Web Scraping with Python: Dynamic Websites

In this chapter, let’s learn how to web scrape dynamic websites and the detailed concepts involved.

Introduction

Web scraping is a complex task, and its complexity increases exponentially if the website is dynamic. According to the United Nations Global Web Accessibility Audit, over 70% of websites are dynamic, and their functionality relies on JavaScript.

Dynamic Website Example

Let’s look at an example of a dynamic website to understand why it’s difficult to scrape. Here, we will take a website called http://example.webscraping.com/places/default/search as an example to search. But how can we say that this website is dynamic? As can be seen from the output of the following Python script, which attempts to scrape data from the aforementioned webpage,

import re
import urllib.request
response = urllib.request.urlopen('http://example.webscraping.com/places/default/search')
html = response.read()
text = html.decode()
re.findall('(.*?)',text)

Output

[ ]

The output above shows that the example scraper failed to crawl the information because the div element we were trying to find was empty.

The div element was empty.

How to Scrape Data from Dynamic Websites

We’ve seen that scrapers can’t scrape information from dynamic websites because the data is loaded dynamically using JavaScript. In this case, we can use the following two techniques to scrape data from dynamic websites that rely on JavaScript:

Reverse Engineering JavaScript
Rendering JavaScript

Reverse Engineering JavaScript

A process known as reverse engineering can be useful in understanding how data is dynamically loaded by a web page.

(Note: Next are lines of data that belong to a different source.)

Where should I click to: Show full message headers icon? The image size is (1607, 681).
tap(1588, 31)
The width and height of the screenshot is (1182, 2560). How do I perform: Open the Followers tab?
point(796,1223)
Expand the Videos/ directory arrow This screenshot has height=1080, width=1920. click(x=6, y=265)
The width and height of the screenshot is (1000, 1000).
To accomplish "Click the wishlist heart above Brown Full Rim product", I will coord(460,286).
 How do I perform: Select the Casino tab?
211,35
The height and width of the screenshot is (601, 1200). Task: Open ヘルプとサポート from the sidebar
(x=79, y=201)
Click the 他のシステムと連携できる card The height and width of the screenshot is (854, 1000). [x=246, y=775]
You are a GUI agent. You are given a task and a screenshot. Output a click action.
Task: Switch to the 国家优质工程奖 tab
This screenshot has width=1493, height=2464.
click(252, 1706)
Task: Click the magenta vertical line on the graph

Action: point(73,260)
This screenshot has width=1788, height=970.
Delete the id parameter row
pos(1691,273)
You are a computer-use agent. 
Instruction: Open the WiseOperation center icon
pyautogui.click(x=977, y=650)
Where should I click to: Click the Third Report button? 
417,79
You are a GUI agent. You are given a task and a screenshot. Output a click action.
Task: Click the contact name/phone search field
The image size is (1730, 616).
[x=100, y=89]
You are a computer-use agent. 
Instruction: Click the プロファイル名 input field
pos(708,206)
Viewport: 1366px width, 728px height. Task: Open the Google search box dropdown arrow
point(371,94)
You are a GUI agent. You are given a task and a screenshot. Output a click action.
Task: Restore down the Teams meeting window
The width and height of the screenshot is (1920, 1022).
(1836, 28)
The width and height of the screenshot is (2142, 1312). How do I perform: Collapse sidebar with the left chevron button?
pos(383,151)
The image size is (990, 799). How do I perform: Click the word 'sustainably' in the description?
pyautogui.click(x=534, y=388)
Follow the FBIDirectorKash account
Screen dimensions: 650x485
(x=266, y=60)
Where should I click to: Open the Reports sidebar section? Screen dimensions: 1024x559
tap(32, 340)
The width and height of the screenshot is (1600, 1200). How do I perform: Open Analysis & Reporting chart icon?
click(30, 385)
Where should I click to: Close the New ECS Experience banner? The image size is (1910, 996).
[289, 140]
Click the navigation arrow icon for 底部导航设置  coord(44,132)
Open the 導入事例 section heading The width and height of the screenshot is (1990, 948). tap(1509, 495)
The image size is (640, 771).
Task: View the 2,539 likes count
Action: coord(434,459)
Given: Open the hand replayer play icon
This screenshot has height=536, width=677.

To do this, we need to click the Inspect Element tag for a specific URL. Next, we’ll click on the NETWORK tab and find all requests to the page, including search.json, with the path /ajax . Instead of accessing AJAX data from a browser or through the NETWORK tag, we can use the following Python script:

import requests
url=requests.get('http://example.webscraping.com/ajax/search.json?page=0&page_size=10&search_term=a')
url.json()

Example

The above script allows us to access the JSON response using Python’s json method. Similarly, we can download the raw string response and load it using Python’s json.load method. We did this with the help of the following Python script. It basically scrapes all countries by searching for the letter “a” and then iterates over the resulting pages of JSON responses.

import requests
import string
PAGE_SIZE = 15
url = 'http://example.webscraping.com/ajax/' + 'search.json?page={}&page_size={}&search_term=a'
countries = set()
for letter in string.ascii_lowercase:
   print('Searching with %s' % letter)
   page = 0
   while True:
   response = requests.get(url.format(page, PAGE_SIZE, letter))
   data = response.json()
   print('adding %d records from the page %d' %(len(data.get('records')),page))
   for record in data.get('records'):countries.add(record['country'])
   page += 1
   if page >= data['num_pages']:
break
with open('countries.txt', 'w') as countries_file:
countries_file.write('n'.join(sorted(countries)))

After running the above script, we will get the following output. The records will be saved in a file called countries.txt.

Output

Searching with a
adding 15 records from the page 0
adding 15 records from the page 1
...

Rendering JavaScript

In the previous section, we reverse engineered a webpage and learned how the API works and how we can use it to retrieve the results of a single request. However, when reverse engineering, we may face the following difficulties.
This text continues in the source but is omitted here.